Back when I was growing up there were some elderly neighbors who were old-fashioned Southern segregationist “yellow dog” Democrats. It amazes me how much today’s Democrats, especially the more liberal ones, try to slap the “racist” label onto conservatives and conveniently forget their own sorry history.

[8] Posted by the virginian on 9-26-2012 at 01:30 PM · [top]

#7 You got it.  Some people over-identify with God and then rain manna down on the chosen ones.  When the reality of imperfection threatens this idolatrous self-conception, they dissociate from their own feelings of failure and discomfort (“I am God and God never fails.”) and project them out onto scapegoats who must be expelled.  The war isn’t against jack booted thugs in the pews but one’s own exclusionary impulses.

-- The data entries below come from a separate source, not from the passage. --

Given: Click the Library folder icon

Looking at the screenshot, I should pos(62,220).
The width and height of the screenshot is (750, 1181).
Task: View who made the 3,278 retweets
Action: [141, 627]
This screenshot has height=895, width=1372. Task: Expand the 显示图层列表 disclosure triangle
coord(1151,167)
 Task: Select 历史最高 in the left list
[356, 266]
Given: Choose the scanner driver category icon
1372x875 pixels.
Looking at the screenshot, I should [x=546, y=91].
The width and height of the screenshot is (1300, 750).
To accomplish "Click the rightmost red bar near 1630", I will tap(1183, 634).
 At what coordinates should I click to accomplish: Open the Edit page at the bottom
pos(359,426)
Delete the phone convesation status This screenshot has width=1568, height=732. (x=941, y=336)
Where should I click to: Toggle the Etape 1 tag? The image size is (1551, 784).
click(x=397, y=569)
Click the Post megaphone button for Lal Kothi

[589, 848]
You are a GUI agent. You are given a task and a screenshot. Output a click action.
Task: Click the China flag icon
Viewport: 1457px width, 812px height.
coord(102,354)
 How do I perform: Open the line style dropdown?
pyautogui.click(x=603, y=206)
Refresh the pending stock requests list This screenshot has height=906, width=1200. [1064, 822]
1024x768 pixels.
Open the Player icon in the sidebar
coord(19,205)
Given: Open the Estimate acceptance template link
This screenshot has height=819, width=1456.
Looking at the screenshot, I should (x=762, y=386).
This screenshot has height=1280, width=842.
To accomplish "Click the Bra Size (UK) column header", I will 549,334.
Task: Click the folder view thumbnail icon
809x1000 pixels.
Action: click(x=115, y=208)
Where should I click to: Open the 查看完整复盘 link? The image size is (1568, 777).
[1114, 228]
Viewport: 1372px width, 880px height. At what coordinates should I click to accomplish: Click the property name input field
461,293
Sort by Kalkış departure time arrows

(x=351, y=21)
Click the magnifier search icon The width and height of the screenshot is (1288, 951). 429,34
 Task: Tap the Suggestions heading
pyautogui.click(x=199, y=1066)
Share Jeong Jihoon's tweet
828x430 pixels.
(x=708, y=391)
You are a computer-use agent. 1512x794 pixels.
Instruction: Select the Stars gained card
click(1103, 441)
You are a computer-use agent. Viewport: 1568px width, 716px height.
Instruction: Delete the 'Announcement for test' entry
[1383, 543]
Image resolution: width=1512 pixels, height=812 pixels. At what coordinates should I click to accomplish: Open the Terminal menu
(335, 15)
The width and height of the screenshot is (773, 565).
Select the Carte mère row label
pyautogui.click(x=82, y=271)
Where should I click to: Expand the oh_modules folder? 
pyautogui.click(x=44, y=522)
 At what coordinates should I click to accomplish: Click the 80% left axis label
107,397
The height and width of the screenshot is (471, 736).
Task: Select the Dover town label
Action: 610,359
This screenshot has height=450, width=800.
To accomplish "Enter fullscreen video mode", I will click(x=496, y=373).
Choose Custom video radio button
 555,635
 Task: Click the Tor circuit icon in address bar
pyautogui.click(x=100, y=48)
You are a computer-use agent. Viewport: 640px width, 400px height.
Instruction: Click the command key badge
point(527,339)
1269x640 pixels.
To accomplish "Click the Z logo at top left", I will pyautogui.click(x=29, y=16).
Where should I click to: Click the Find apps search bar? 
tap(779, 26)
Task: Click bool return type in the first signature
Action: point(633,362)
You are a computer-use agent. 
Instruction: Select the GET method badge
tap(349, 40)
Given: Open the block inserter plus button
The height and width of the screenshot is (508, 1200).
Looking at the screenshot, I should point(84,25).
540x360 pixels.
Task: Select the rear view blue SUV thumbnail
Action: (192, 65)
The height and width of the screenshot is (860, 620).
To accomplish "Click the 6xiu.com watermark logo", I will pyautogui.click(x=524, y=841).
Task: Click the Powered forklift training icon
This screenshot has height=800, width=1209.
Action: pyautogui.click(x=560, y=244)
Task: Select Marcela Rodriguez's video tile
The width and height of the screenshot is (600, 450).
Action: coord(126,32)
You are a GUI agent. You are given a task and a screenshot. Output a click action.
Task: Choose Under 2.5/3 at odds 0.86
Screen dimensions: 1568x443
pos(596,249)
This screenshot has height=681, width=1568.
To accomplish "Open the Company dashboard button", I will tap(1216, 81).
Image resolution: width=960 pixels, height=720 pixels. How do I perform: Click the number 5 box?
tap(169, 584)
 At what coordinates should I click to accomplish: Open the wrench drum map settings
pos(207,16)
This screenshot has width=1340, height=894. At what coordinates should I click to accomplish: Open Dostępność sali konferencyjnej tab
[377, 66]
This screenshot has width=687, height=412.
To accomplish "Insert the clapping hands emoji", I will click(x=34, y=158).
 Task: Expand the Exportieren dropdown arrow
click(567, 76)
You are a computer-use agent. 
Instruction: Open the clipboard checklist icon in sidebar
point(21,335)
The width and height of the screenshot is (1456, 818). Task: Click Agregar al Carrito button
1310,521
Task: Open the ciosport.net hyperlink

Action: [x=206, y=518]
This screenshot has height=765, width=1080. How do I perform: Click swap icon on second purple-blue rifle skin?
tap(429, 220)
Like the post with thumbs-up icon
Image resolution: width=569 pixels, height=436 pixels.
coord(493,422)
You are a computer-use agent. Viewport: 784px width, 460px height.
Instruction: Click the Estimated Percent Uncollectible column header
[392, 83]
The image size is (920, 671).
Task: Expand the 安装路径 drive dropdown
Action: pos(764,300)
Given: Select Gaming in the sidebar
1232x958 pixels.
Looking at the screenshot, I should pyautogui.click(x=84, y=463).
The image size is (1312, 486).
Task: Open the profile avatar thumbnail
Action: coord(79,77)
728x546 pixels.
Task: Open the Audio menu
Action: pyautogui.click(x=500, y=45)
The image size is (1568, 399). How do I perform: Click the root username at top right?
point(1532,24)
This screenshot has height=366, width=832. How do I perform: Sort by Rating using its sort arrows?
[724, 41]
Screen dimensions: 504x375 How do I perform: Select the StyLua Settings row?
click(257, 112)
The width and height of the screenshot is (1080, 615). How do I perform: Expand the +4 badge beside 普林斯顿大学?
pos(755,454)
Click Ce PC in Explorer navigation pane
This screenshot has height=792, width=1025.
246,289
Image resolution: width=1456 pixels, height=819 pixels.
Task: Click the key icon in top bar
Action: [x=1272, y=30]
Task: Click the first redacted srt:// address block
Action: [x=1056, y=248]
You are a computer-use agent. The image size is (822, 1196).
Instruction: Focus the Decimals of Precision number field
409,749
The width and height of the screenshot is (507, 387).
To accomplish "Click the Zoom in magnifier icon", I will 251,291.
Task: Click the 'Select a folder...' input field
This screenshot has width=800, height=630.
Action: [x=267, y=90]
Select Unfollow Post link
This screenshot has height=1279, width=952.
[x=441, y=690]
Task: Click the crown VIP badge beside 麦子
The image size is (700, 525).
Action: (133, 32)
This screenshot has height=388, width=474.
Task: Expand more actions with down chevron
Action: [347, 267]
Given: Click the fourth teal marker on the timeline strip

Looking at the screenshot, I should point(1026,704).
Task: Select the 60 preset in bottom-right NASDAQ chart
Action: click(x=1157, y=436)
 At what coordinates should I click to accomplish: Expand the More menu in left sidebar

In keeping with Matthew 7 above, I wonder how conservatives can go wrong?  I think it’s probably in some kind of paranoia rooted in ambivalence at upholding the law and consequences.  “I’m always playing cop, and everyone else gets to party.”  The trick is to realize that sinful parties are short-term fun and long-term painful.

How does “anti-racism training” work in TEC?  I know a university where they used to spend 55 minutes writing down hurtful stereotypes, “Black people are ABC..XYZ and white people are AB.”  Then at the last minute basically go, “so don’t bring any of this up.”

Any way, my friend was fine, but it did make her feel a little uncomfortable.

[9] Posted by The Plantagenets on 9-26-2012 at 03:54 PM · [top]

Liberals are true racists.  They are totaly concerned with skin color, ethnic origin and other surface characteristics.  Ideologically they insist on liberal orthodoxy.  Look at the hate they project to Justice Thomas or any other conservative minority.